By: Staff Writer
December 12, 2023
An Insight Crime investigative report details how El Salvador President Nayib Bukele has “crippled” the notorious gang culture in that country despite critics of his tactics.
In late March 2022, the government of El Salvador launched one of the most ferocious security crackdowns ever seen in Central America, shifting hard-line security measures into overdrive in an attempt to wipe out the country’s main street gangs — the Mara Salvatrucha (MS13) and the two factions of the 18th Street, or Barrio 18. Dubbed a “war on gangs” by El Salvador President Nayib Bukele,1 the crackdown was the latest in a string of government campaigns aimed at mitigating gang-related crime and violence, a goal that had eluded Salvadoran administrations for decades.
Notwithstanding the human rights “abuses,” the report noted of Bukele’s hard line and harsh crackdown, “the controversial crackdown appears to have at least temporarily crippled the gangs. It has also helped drive violence to historic lows and given breathing space to communities previously overrun by the gangs, something no past crackdown has achieved.”
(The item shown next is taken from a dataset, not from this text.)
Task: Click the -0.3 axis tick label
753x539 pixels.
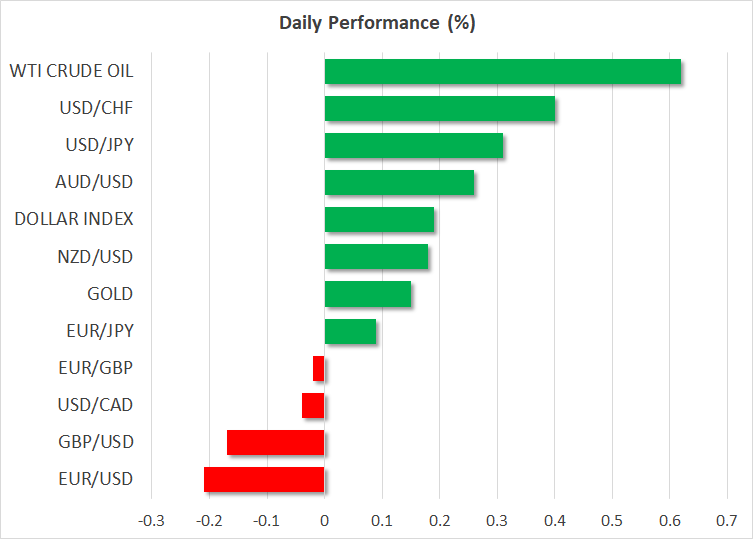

It added: “The gangs have been neutralized, for now. The speed and scale of arrests made during the state of emergency have decimated gang ranks and sent scores of members fleeing abroad or into hiding in El Salvador. The gangs no longer possess a street-level structure capable of holding territory. By extension, they can no longer extort locals or sell drugs on a mass scale.”
The gangs were caught off guard and could not mount an offensive against Bukele’s policies unlike in he past, due to the fact of Bukele’s swift action and resoluteness to root them out. The remainder are now lying low, forced into hiding as thousands of them fill El Salvador’s prisons
“Imprisoned gang members are in survival mode. Reports from inside El Salvador’s prisons suggest government forces exercise near total control behind bars. Prison officials have reportedly subjected detainees to physical and psychological abuse. Gangs have almost no contact with the outside world and struggle to communicate between cells. The extreme subjugation has so far prevented the gangs from capitalizing on severe overcrowding to consolidate and recruit new members behind bars or reorganize their structures and modus operandi, as they have done in the past.”
The report cautioned, however: “The gangs have been weakened, but they are not defeated. At least a third of gang membership remains at large, and some 53 gang cells are still active in El Salvador, according to police estimates. This suggests MS13 and Barrio 18 structures, though dormant, still exist in some form. Remnants of the gangs may also still be engaging in extortion or drug peddling in some areas, albeit on a much smaller scale.
“The gangs, as they existed before the state of emergency, may never return. Barring a radical shift in government security policy, the chance of a swift comeback seems remote, given the legal tools at the government’s disposal for arresting gang members and keeping them behind bars. But social and economic hardship, which fuelled the gang’s rise and persists in neighbourhoods once overrun by the MS13 and Barrio 18, could drive remnants of these groups back into criminal activity or spawn new criminal groups. The government does not seem to have any plan to address the root causes of gang violence.